Either eye, left or right—the choice is up to you.
What if you devoted all of your effort, all of your strength, and
all of your concentration into blinking just that one eye, leaving the
other eye to its own devices?
What then? I want to know what then?
Tell me what would happen then.


F. Keith Wahle

F. Keith Wahle was born in Cincinnati, Ohio in 1947, and grew up in Northern Kentucky. In 1969, he graduated from the University of Cincinnati, where he studied Poetry Writing with David Schloss. A few years later, he entered the University of Iowa Writers' Workshop, where he studied with Donald Justice, Helen Chasin, Marvin Bell, Mark Strand, and Larry Levis, receiving an MFA degree in English in 1974.

His work has been published in numerous magazines and journals, including The Paris Review, AGNI, The Wormwood Review, and many others. He received Individual Artist Fellowships from the Ohio Arts Council in 1984, 1990, and 2003.

In the mid-nineties, Mr. Wahle became interested in performance work, creating numerous interdisciplinary collaborations, usually with dancers, and sometimes with musicians. He also wrote and performed in a number of short dialogues and monologues.

Mr. Wahle is an enthusiastic Modern Dance fan, an avid book collector, a movie and video nut with a large collection of video discs in many different genres, and a music lover, with a special interest in Jazz, Blues, and American Folk Music.

He is retired from the Public Library of Cincinnati and Hamilton County and lives in Cincinnati.

Jason Herr

Jason Herr graduated with a BFA from Pennsylvania College of Art and Design in 2015. He has shown in galleries in Lancaster, Harrisburg, Philadelphia, New York City, Paris, Antwerp and Leeds England. He won best in show for the Thrive exhibit at the Sunshine Gallery in 2014. He has contributed illustration work for Mondo Zero press, Kus! comics, Lifted Brow magazine, and Future Islands. Jason also routinely publishes and distributes his own zines.

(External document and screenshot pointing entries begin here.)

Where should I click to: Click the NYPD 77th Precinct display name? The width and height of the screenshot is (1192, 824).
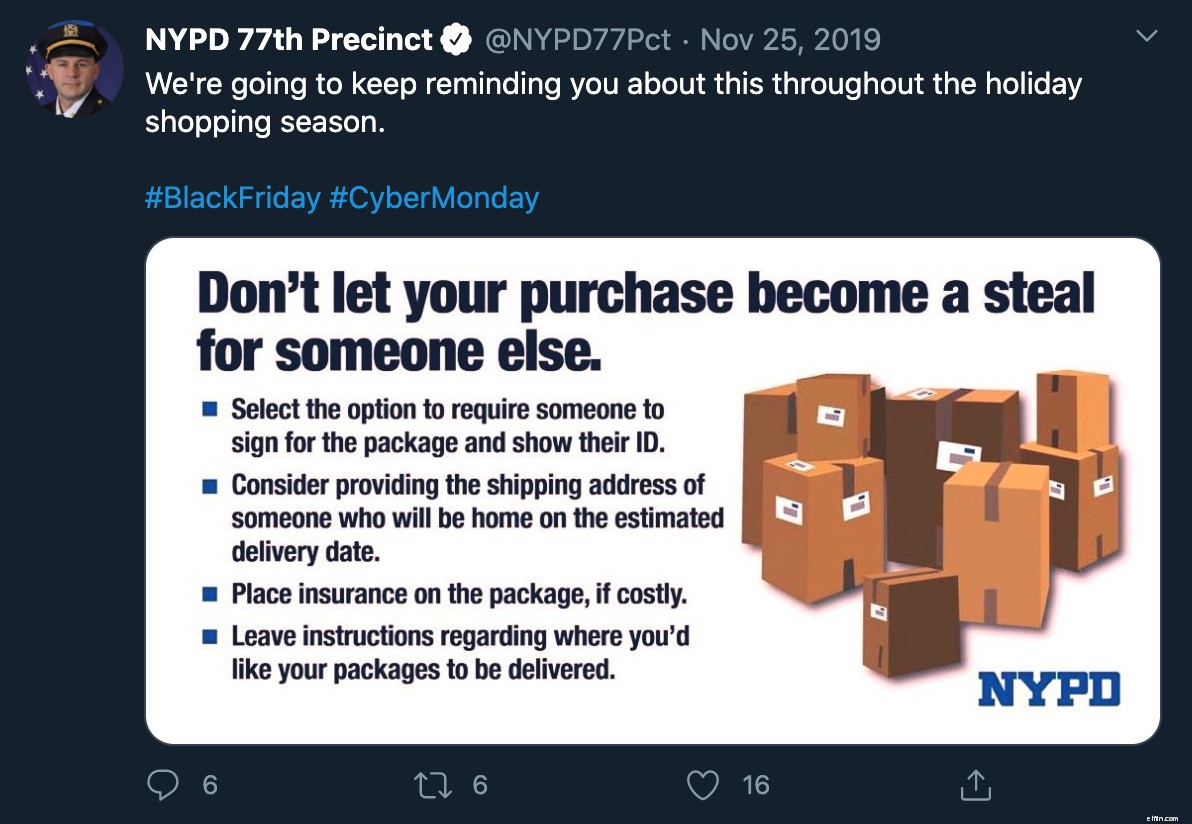coord(289,39)
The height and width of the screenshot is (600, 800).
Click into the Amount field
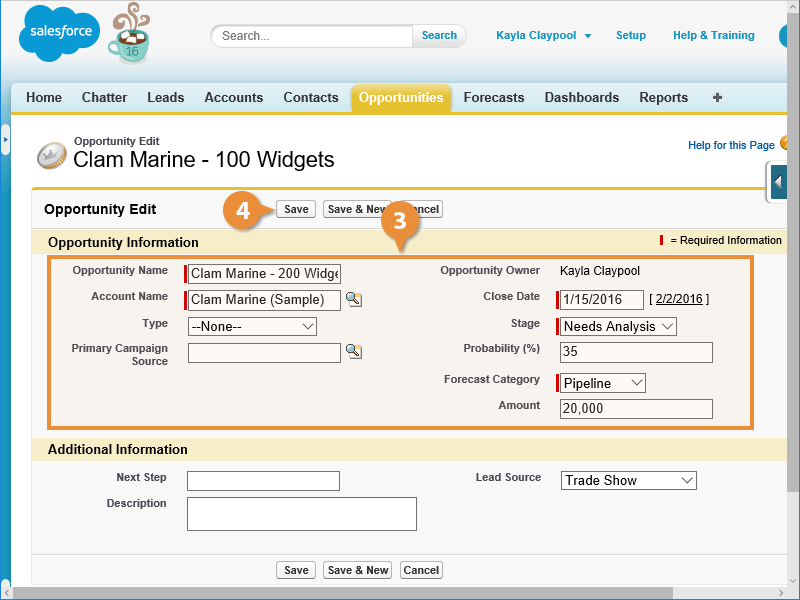pyautogui.click(x=636, y=408)
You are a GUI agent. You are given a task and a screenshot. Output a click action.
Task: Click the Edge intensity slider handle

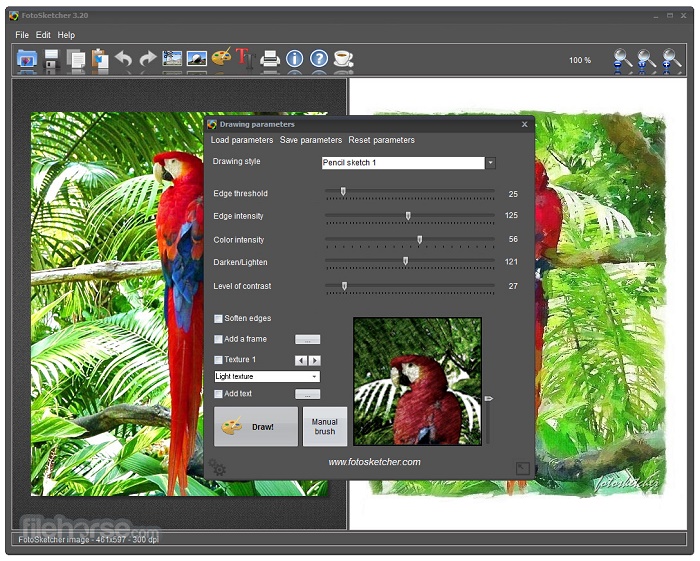pyautogui.click(x=408, y=216)
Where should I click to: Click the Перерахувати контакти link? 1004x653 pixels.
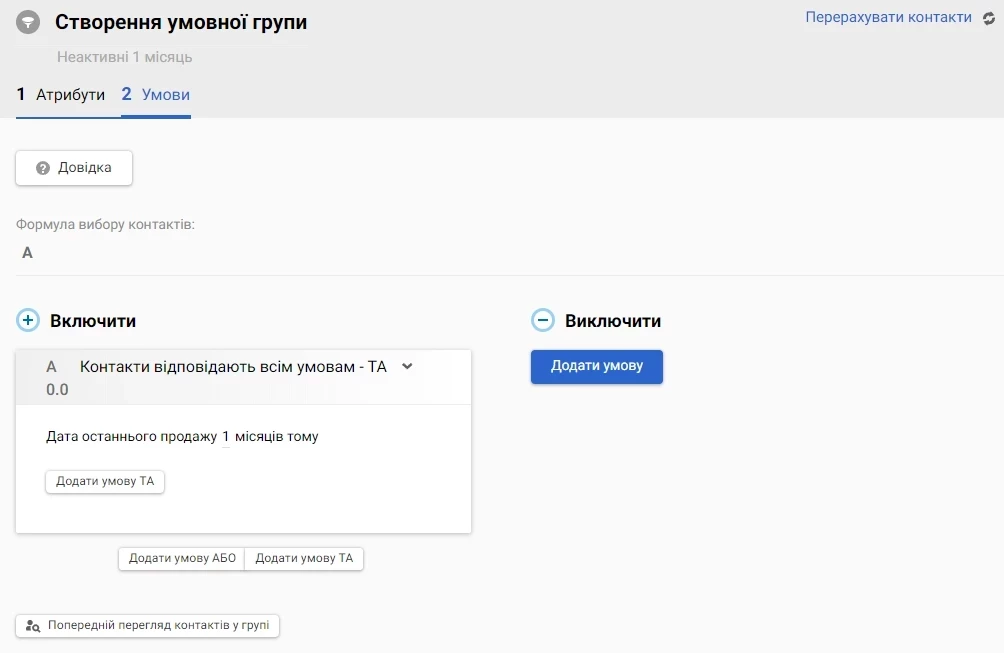point(888,17)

"In my work I often see a duality. It exists in between high and low brow, or absurd while also having a sense of anxiety. I create narrative work that is still ambiguous. I work in flattened spaces but also try to render objects to add depth. I am interested in treading between looseness and tightness. I am inspired by outsider art as well as expert craftsmen. I am wedging myself between these two things hoping to find the best elements of both. I incorporate these ideas into works that explore fascinations that shaped my interests and personality in early childhood as well as the confusion and acceptance of my environment in adult life."